All these women contributed to the war of independence and they all have something to say about it. Some of them are rural and illiterate while others are urban ad well-educated. But these determining factors do not preclude easy conclusions on who lives better with her past involvement. The pages dedicated to the national heroine Djamila Bouhired are simply moving:
the symbol had consumed the individual, limiting her choices to a politically and socially acceptable path” (159).
It was a socially acceptable path that in the 1960s and 1970s was formulated within the limits of a gender-neutral citizenship (being Algerian rather than a woman) as a product of two convergent moralising views: social conservatism and an official discourse on the purity of nation, putting the war of independence and its heroes on a pedestal. According to Vince, this particularly constrained narrative lasted until the heated debates around the 1984 Family Code. How this policy opened the possibility to another self-representation of some of these women is a fascinating point (198); many of her interlocutors moved away then from this heroic state-sponsored understanding of their past and contributed to the realisation of new versions of the nationalist genealogy.

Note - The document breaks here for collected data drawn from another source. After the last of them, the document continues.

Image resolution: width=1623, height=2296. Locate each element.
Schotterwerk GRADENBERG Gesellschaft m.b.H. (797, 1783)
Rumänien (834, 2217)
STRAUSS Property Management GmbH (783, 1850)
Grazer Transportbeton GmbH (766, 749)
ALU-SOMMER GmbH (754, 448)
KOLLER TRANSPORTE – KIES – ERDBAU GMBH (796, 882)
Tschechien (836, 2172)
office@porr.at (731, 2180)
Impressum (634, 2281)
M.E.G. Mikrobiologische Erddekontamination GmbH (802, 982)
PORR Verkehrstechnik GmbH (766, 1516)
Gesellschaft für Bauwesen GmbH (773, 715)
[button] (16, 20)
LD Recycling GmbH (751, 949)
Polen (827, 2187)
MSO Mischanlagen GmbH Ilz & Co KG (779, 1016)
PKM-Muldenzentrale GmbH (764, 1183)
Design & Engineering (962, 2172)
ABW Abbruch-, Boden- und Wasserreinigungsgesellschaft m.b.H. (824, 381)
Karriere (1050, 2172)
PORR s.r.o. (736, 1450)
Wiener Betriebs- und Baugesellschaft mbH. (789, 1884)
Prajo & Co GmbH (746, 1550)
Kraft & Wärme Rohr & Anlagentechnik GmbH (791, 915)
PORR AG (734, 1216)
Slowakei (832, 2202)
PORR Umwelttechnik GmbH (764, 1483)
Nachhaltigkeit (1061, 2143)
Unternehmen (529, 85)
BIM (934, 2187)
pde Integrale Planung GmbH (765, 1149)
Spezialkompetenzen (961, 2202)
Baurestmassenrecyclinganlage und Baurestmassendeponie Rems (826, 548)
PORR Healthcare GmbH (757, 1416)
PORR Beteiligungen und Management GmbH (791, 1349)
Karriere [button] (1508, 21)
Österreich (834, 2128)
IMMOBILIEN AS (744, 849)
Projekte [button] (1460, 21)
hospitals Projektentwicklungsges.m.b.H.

Our Fighting Sisters is an extremely rich and well-documented monograph but perhaps not always straightforward for someone who would have a limited prior knowledge of Algeria and its messy colonial and post-colonial history. Furthermore, while Vince uses different autobiographical materials to corroborate her interviews, investigating these sources in the context of ongoing disputes over how to interpret Algeria’s past could have been pushed even further. Finally, the transmission of these women’s stories – and especially the rural ones – is less documented in Vince’s monograph. Perhaps this point could constitute the basis of another work. But these are minor criticisms.
At the crossroad between feminism, nationalism and memory studies, Our Fighting Sisters offers an intriguing and salutary work on how individual women’s memories intertwine, disrupt and corroborate Algerian state-sponsored narratives of the war, nation and women. It is also an excellent reminder of how the act of remembering and talking through one’s past is never done outside pre-existing forms of social organisation and marks of respect, resentment, nostalgia and reputation.